La familia sube a Jerusalén para la fiesta de la Pascua, celebración que obligaba a todo judío a peregrinar hasta el Templo, como bien lo indica Dt 16, 16, asegurando que tres son las liturgias que obligan una asistencia personal: la Pascua (fiesta de los ázimos), Pentecostés (fiesta de las semanas) y la fiesta de las tiendas o tabernáculos. Pero subir a Jerusalén es, en lenguaje de los Evangelios, ir hacia la pasión (cf. Lc 9, 51; Lc 13, 33-35; Lc 18, 31-33), porque allí el Hijo del Hombre será crucificado. En la misma línea, al suceder durante la pascua se nos trae a la memoria que una pascua judía es el marco de la pasión, muerte y resurrección de Jesús (cf. Lc 22, 1.7-8.13.15).

En el centro de la escena hallamos que María y José buscan a Jesús, pero no lo encuentran, como sucede la mañana de resurrección, cuando las mujeres van al sepulcro, pero no encuentran el cuerpo (cf. Lc 24, 3). Igualmente, María y José lo hallan al tercer día, lo que recuerda al tercer día de la muerte de Jesús que es, paradójicamente, fin de la muerte y resurrección, o sea, fin de la búsqueda del cuerpo porque es posible encontrarse con el Resucitado (cf. Lc 24, 7.21.46).

A pesar de este encuentro transformado, el capítulo 24 del Evangelio según Lucas no duda en presentar la incomprensión de los discípulos ante la presencia del Resucitado; los discípulos de Emaús se dan cuenta tarde y no lo reconocen durante el camino (cf. Lc 24, 31-32), los Once y los que estaban con ellos creían ver un espíritu (cf. Lc 24, 37) y parecen no acabar de entender (cf. Lc 24, 41). Cuando María y José finalmente hallan a Jesús en el Templo, tampoco comprenden. Son como los discípulos tras la pascua, pero también como los discípulos durante el camino a Jerusalén, que “no entendían lo que les decía; les estaba velado su sentido de modo que no lo comprendían” (Lc 9, 45), “no captaban el sentido de estas palabras y no entendían lo que decía” (Lc 18, 34b).
Y es que Jesús sólo puede ser comprendido en su relación con el Padre, por eso sus primeras palabras en el relato de Lucas hacen referencia al Padre, y las últimas, en la cruz, antes de expirar (cf. Lc 23, 46), también. Los discípulos, María y José, no entienden porque no pueden llegar a lo profundo de la filiación de Jesús que configura toda su vida. María lo llama hijo en un nivel terrenal, pero Él habla inmediatamente de su Padre en un nivel trascendente, no por eso menos real.

-.-.-

### Objetivos
(a) Según el fragmento, ¿cuáles son las tres fiestas que exigían asistencia personal?
(b) Reproduce del fragmento el pasaje que comienza con "Y es que Jesús" y sigue hasta "eso menos real.".
El material no hace falta.

### Entradas
-.-.-

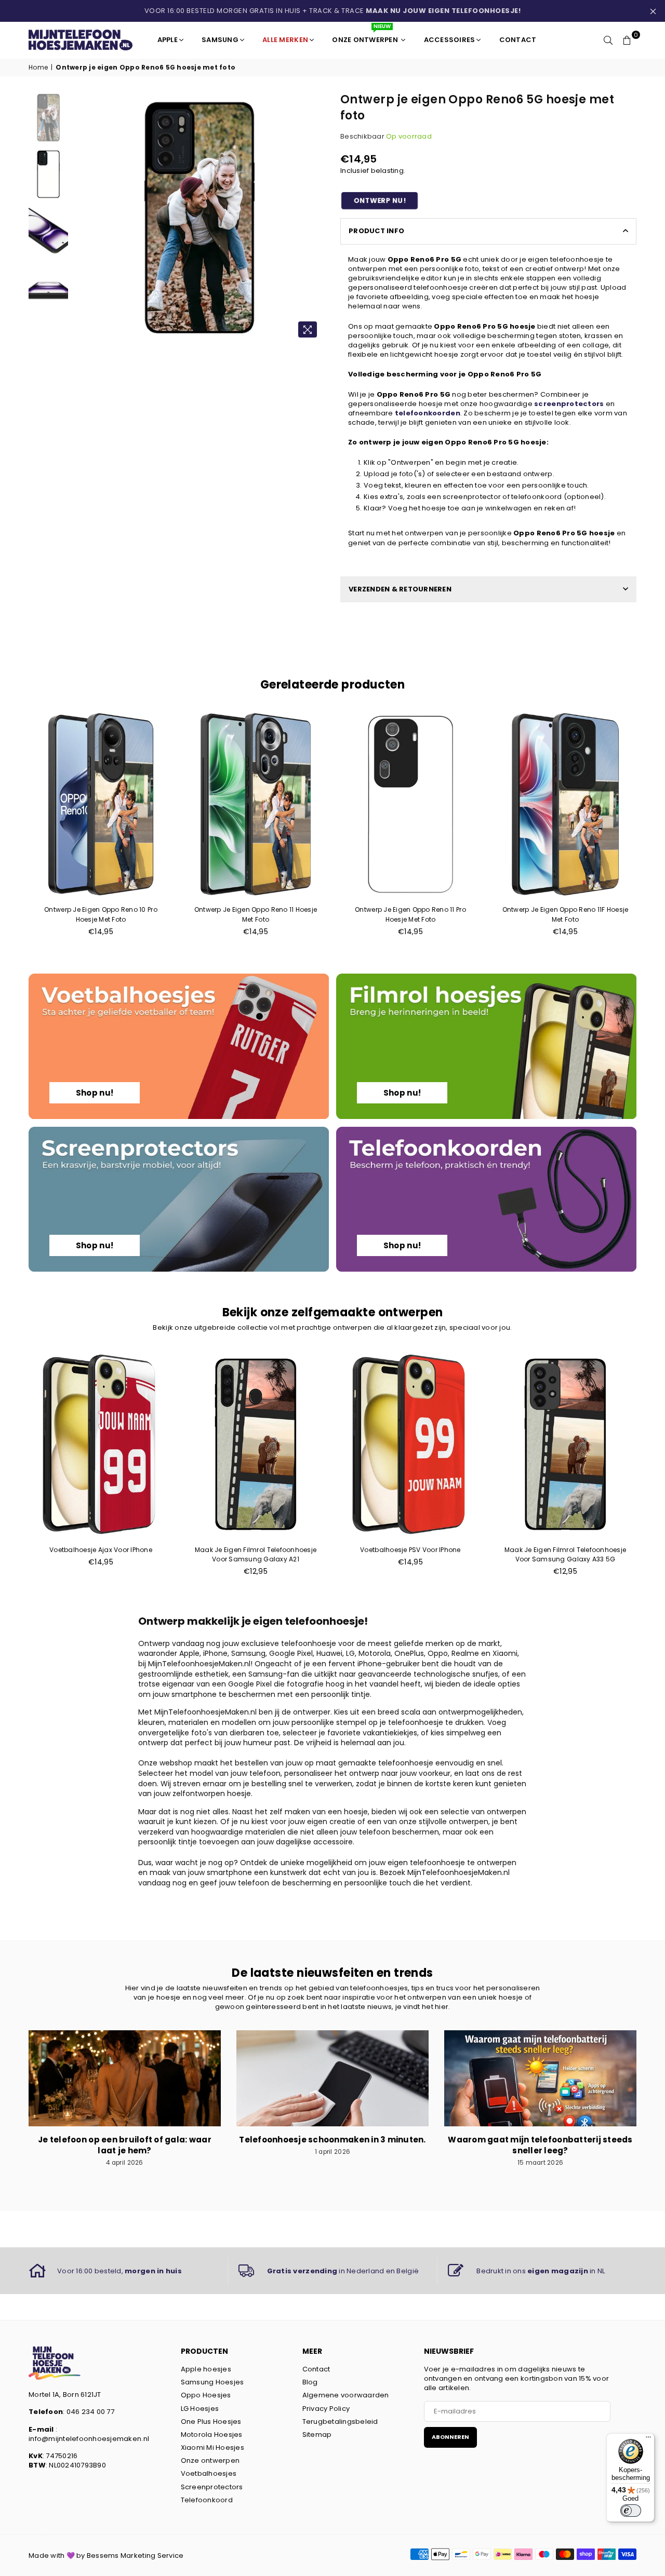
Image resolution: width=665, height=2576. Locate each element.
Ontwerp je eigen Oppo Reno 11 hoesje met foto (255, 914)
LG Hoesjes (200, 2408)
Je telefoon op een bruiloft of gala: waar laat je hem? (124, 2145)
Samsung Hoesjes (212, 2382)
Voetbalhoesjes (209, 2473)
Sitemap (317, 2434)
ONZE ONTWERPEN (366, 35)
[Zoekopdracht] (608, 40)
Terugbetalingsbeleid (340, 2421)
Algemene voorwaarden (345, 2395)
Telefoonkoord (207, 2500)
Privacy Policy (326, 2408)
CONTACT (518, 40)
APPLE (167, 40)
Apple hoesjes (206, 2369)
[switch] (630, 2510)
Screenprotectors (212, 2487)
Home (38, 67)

-.-.-

### Lista de respuestas
(a) La Pascua (fiesta de los ázimos), Pentecostés (fiesta de las semanas) y la fiesta de las tiendas o tabernáculos.

(b)
Y es que Jesús sólo puede ser comprendido en su relación con el Padre, por eso sus primeras palabras en el relato de Lucas hacen referencia al Padre, y las últimas, en la cruz, antes de expirar (cf. Lc 23, 46), también. Los discípulos, María y José, no entienden porque no pueden llegar a lo profundo de la filiación de Jesús que configura toda su vida. María lo llama hijo en un nivel terrenal, pero Él habla inmediatamente de su Padre en un nivel trascendente, no por eso menos real.